In this way, the measured energy spectrum is sequentially separated into reference spectra within the predetermined section X and displayed. The separation operation ends when all peaks fiN within the section X are separated (step nII). If the separated peaks are displayed in different colors on a color CRT, they can be more easily distinguished.

In addition, by specifying in advance from the console 16 the judgment range of the extraction spectrum of each well-known peak to be separated with respect to standard well-known peaks, the speed of separation work and the accuracy of extraction of unknown peaks can be improved. Added an operator console to indicate the pattern of known peaks and the position of the spectrum that can be obtained (in photoelectron spectroscopy, the spectral position moves within a certain width depending on the bonding state of the sample, etc.). can do.

(f) As mentioned above, according to the present invention, the energy spectrum obtained by measurement can be decomposed into a reference spectrum automatically and with high precision, which increases the reliability of the analysis results.
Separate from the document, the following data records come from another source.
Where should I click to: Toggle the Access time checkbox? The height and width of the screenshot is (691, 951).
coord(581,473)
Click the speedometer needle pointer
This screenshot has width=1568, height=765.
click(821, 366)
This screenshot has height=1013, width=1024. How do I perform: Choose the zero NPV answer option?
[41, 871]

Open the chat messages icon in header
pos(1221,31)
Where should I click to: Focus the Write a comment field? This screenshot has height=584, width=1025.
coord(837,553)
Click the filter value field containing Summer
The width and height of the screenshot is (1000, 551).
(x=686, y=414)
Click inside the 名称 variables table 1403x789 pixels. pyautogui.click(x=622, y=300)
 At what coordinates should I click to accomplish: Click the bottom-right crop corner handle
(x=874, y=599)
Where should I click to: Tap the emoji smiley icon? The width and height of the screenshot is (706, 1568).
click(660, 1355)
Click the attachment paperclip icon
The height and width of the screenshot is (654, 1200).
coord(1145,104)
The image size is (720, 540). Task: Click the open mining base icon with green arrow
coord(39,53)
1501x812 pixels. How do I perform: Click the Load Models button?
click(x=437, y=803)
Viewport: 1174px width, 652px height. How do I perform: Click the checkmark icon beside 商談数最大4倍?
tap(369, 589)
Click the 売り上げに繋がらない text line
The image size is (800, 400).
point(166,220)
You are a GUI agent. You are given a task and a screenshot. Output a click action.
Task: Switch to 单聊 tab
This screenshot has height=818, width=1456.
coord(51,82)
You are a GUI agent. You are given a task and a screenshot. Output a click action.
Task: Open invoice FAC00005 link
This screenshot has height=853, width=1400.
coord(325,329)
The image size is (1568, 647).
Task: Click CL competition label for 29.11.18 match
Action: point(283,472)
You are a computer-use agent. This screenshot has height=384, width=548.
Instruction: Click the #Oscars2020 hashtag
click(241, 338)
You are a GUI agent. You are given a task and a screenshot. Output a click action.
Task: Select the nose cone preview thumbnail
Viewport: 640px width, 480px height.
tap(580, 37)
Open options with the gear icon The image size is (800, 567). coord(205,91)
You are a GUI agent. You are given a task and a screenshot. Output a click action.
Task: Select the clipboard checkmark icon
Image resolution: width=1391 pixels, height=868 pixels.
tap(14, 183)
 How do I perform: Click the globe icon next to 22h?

In addition to this, an excellent effect can be obtained in that the work of spectral decomposition is easy and the burden is reduced.

[Brief explanation of drawings]

Figure ih'' shows an embodiment of the present invention, in which Figure 1 is a block diagram of a spectral decomposition processing device, and Figures 2 and 3 are a flowchart and a spectrum diagram for explaining the operation of spectral decomposition. 1. Spectral decomposition processing device, 2. Measured data storage circuit, 4. Reference spectrum storage circuit, 7. Peak characteristic determination circuit, 8. Pattern adjustment circuit, 9. Subtraction circuit, 12. Separated spectrum storage circuit. Patent applicant: Shimadzu Corporation Representative: Patent attorney: Kazuhide Okada

Claims (1)

[Claims] il+ A measurement data storage circuit that stores the data of the measured energy spectrum, reads data within a predetermined section of the stored energy spectrum from this measurement data storage circuit, and determines the position of the maximum peak in the read data. , a peak characteristic determination circuit that calculates each of the peak height and half width, and a reference spectrum storage circuit in which reference spectrum pattern data is stored in advance. a pattern adjustment circuit that calculates expansion or reduction of the read reference spectrum based on the maximum peak height and half-width value calculated in , and a separated spectrum storage circuit that stores the pattern-adjusted reference spectrum as a separated spectrum. , A spectral decomposition processing device characterized by a separated spectrum after pattern adjustment from measurement data in the measurement data storage circuit.